** The task **
Please copy out every one of these records word for word, keeping their order.

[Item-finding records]
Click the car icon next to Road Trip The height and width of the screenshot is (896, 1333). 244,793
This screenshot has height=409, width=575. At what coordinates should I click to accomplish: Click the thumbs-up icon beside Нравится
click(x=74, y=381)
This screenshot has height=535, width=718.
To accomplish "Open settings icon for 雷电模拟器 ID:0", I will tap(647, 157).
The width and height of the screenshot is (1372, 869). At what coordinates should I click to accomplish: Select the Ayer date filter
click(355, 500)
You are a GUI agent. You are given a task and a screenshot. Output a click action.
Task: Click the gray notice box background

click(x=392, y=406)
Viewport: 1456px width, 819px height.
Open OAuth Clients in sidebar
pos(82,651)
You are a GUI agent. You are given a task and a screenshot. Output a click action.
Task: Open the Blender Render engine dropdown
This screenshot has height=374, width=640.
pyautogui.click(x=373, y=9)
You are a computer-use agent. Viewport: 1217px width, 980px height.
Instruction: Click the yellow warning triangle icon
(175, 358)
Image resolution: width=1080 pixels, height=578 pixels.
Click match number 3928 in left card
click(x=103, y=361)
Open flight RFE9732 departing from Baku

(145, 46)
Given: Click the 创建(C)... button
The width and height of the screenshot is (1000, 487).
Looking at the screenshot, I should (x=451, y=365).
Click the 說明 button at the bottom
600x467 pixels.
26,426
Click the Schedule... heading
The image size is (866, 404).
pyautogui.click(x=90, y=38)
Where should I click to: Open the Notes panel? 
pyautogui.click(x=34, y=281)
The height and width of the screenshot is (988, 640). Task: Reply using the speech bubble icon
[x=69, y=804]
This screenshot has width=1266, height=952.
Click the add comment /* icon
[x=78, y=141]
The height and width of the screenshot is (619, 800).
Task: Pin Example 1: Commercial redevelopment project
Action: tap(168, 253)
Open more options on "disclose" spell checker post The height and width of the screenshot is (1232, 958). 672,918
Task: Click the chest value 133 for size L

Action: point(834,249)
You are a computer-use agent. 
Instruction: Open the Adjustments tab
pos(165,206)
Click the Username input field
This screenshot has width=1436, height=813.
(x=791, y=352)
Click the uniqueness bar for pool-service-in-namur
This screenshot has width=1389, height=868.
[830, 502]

** Finished answer **
Click the car icon next to Road Trip The height and width of the screenshot is (896, 1333). 244,793
This screenshot has height=409, width=575. At what coordinates should I click to accomplish: Click the thumbs-up icon beside Нравится
click(x=74, y=381)
This screenshot has height=535, width=718.
To accomplish "Open settings icon for 雷电模拟器 ID:0", I will tap(647, 157).
The width and height of the screenshot is (1372, 869). At what coordinates should I click to accomplish: Select the Ayer date filter
click(355, 500)
You are a GUI agent. You are given a task and a screenshot. Output a click action.
Task: Click the gray notice box background

click(x=392, y=406)
Viewport: 1456px width, 819px height.
Open OAuth Clients in sidebar
pos(82,651)
You are a GUI agent. You are given a task and a screenshot. Output a click action.
Task: Open the Blender Render engine dropdown
This screenshot has height=374, width=640.
pyautogui.click(x=373, y=9)
You are a computer-use agent. Viewport: 1217px width, 980px height.
Instruction: Click the yellow warning triangle icon
(175, 358)
Image resolution: width=1080 pixels, height=578 pixels.
Click match number 3928 in left card
click(x=103, y=361)
Open flight RFE9732 departing from Baku

(145, 46)
Given: Click the 创建(C)... button
The width and height of the screenshot is (1000, 487).
Looking at the screenshot, I should (x=451, y=365).
Click the 說明 button at the bottom
600x467 pixels.
26,426
Click the Schedule... heading
The image size is (866, 404).
pyautogui.click(x=90, y=38)
Where should I click to: Open the Notes panel? 
pyautogui.click(x=34, y=281)
The height and width of the screenshot is (988, 640). Task: Reply using the speech bubble icon
[x=69, y=804]
This screenshot has width=1266, height=952.
Click the add comment /* icon
[x=78, y=141]
The height and width of the screenshot is (619, 800).
Task: Pin Example 1: Commercial redevelopment project
Action: tap(168, 253)
Open more options on "disclose" spell checker post The height and width of the screenshot is (1232, 958). 672,918
Task: Click the chest value 133 for size L

Action: point(834,249)
You are a computer-use agent. 
Instruction: Open the Adjustments tab
pos(165,206)
Click the Username input field
This screenshot has width=1436, height=813.
(x=791, y=352)
Click the uniqueness bar for pool-service-in-namur
This screenshot has width=1389, height=868.
[830, 502]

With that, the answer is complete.